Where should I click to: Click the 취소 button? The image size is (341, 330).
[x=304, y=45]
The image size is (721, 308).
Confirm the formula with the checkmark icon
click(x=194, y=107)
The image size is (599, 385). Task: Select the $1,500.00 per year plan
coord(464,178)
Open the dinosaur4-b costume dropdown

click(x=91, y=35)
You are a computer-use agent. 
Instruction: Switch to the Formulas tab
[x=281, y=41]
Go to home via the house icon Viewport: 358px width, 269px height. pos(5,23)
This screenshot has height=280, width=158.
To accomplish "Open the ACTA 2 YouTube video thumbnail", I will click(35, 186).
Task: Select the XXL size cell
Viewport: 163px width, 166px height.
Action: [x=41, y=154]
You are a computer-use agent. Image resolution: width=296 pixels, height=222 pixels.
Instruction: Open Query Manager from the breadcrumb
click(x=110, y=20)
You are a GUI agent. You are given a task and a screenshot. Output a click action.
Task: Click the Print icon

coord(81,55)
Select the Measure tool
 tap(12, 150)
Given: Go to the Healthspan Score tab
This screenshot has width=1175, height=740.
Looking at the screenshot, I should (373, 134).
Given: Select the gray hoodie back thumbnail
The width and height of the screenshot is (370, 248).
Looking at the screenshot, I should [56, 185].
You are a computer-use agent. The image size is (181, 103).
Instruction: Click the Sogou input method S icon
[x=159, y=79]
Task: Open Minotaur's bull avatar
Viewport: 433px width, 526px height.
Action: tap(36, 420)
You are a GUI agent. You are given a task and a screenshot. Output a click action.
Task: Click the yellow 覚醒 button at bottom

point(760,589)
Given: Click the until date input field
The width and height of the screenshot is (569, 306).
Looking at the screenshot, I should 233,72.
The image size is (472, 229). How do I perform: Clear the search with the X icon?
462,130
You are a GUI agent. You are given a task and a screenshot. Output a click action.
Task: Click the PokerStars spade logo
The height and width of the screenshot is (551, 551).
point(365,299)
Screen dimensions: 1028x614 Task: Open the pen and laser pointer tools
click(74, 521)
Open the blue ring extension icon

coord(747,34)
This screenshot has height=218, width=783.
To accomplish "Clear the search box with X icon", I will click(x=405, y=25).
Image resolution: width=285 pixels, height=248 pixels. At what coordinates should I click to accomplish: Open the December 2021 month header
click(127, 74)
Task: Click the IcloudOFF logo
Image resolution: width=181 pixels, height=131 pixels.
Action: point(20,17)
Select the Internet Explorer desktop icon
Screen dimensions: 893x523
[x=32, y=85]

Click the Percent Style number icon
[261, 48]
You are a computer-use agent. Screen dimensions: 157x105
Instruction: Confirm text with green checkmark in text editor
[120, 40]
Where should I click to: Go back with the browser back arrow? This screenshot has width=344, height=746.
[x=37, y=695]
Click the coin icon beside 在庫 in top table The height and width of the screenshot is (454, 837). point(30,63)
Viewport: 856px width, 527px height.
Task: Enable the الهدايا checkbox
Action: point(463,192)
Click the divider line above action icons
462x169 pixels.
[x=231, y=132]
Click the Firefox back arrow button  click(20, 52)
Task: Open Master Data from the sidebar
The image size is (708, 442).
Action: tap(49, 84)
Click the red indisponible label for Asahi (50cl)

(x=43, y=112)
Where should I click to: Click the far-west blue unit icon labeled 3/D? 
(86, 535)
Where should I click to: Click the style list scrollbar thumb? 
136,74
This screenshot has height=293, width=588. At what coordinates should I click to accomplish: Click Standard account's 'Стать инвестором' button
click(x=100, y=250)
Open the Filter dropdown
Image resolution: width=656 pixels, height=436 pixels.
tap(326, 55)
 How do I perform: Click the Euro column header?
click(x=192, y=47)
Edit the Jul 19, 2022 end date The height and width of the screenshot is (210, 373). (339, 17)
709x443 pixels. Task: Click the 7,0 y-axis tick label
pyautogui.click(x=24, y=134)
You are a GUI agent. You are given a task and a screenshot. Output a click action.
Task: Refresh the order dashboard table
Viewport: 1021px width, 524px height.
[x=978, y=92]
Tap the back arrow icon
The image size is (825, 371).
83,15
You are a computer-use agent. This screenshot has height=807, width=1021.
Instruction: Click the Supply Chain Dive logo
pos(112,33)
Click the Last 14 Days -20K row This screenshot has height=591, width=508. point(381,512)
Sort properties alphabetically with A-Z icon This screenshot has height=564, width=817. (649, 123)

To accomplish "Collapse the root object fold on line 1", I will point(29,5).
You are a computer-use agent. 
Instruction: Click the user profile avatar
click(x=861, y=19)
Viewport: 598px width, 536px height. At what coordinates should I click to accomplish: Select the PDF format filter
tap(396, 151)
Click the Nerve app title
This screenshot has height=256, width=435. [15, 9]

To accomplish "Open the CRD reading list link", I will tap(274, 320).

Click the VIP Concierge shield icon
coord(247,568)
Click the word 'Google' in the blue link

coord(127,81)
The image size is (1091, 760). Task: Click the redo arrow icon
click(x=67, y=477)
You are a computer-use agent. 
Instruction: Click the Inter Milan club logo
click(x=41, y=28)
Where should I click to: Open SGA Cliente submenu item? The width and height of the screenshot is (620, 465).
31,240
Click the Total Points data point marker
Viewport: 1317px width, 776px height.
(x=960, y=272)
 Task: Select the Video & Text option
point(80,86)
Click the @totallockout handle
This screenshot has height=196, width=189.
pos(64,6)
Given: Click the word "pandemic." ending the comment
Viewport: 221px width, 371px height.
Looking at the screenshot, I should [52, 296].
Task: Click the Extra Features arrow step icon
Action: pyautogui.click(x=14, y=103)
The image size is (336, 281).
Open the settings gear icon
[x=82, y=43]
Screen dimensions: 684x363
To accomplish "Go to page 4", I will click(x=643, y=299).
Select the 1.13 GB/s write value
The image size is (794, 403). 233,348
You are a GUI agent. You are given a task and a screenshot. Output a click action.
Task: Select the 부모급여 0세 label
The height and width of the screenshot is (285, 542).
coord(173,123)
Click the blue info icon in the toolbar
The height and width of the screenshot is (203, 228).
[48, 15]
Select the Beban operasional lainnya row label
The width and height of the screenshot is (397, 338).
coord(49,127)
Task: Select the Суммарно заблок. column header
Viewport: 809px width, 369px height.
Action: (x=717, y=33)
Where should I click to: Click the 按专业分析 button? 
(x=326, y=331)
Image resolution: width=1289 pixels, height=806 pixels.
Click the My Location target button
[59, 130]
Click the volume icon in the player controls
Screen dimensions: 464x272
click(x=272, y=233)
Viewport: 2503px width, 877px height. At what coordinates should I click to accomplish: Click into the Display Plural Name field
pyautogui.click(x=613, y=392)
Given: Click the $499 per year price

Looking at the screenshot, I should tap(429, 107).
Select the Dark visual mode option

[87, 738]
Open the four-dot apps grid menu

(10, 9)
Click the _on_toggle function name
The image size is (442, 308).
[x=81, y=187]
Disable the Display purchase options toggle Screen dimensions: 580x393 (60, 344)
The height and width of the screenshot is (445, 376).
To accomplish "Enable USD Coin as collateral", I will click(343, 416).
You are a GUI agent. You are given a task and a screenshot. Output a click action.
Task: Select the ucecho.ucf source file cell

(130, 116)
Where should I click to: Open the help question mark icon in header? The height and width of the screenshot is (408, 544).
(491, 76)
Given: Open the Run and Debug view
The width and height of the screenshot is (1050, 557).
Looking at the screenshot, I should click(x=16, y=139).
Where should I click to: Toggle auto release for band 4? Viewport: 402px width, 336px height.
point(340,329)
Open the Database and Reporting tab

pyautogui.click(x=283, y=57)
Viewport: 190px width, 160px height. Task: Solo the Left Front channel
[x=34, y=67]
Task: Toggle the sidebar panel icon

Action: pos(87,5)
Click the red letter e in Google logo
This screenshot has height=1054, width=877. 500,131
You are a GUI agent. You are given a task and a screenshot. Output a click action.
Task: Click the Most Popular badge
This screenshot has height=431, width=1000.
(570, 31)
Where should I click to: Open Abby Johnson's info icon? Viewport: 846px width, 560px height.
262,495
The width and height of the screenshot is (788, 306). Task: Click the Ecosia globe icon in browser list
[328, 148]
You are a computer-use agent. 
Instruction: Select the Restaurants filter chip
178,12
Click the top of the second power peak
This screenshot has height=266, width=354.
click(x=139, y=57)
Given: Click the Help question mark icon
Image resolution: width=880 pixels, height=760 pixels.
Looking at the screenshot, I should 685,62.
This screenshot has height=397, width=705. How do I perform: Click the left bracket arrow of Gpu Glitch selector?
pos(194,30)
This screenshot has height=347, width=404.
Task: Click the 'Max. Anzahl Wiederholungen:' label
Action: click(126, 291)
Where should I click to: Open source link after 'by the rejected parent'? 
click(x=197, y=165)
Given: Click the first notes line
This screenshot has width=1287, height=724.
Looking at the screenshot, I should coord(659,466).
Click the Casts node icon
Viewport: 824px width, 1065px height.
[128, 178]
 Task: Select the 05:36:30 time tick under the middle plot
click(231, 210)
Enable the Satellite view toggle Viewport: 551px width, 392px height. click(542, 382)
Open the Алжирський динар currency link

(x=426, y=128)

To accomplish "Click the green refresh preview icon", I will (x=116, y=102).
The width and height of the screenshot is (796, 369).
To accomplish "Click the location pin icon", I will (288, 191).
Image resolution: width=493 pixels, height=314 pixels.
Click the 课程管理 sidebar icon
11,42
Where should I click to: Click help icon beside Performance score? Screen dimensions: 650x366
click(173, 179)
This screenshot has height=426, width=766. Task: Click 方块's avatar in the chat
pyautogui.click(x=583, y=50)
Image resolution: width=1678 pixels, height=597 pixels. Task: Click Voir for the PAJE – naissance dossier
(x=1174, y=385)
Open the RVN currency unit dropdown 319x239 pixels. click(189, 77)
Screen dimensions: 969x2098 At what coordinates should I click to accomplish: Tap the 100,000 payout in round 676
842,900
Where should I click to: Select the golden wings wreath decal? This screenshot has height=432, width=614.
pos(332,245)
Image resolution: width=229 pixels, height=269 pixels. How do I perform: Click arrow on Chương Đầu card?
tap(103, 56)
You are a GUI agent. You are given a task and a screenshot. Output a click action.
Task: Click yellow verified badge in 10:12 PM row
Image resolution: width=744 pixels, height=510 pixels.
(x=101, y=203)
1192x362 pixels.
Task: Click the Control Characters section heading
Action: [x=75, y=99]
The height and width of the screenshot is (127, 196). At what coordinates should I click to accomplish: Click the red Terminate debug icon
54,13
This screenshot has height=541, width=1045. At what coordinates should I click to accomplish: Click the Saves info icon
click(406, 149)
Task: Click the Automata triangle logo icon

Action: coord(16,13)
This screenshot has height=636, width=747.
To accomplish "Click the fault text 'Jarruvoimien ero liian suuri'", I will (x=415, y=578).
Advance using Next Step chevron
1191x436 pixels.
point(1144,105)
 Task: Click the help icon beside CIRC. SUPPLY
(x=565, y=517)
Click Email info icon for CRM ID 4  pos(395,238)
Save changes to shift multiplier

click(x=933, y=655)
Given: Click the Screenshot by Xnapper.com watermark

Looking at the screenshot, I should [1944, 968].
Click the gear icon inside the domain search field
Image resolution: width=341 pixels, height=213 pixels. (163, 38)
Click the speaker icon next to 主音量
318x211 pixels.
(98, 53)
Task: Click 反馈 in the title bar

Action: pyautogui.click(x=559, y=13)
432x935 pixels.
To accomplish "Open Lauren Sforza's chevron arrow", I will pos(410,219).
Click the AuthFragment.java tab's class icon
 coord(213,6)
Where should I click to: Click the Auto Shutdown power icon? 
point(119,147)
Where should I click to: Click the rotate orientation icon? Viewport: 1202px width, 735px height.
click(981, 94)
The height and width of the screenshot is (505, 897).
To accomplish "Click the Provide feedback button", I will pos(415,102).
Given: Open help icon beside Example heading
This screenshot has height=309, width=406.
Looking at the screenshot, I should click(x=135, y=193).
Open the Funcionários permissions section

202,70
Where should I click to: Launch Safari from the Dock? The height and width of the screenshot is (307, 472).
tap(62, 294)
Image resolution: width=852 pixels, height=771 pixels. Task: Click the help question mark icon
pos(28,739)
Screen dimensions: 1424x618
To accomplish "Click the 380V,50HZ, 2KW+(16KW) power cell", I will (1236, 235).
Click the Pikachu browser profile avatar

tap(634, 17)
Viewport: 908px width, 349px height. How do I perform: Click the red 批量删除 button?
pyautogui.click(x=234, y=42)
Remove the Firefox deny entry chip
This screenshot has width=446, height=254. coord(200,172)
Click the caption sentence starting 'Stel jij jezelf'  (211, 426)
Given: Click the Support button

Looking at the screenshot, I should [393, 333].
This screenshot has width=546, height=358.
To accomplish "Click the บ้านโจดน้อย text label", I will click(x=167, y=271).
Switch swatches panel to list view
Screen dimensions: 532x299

Exercise:
In the records above, the line with "This screenshot has height=426, width=766." marks the start and the line with "Open the RVN" marks the end; copy that stretch exactly, both lines included, and nothing else.

Task output:
This screenshot has height=426, width=766. Task: Click 方块's avatar in the chat
pyautogui.click(x=583, y=50)
Image resolution: width=1678 pixels, height=597 pixels. Task: Click Voir for the PAJE – naissance dossier
(x=1174, y=385)
Open the RVN currency unit dropdown 319x239 pixels. click(189, 77)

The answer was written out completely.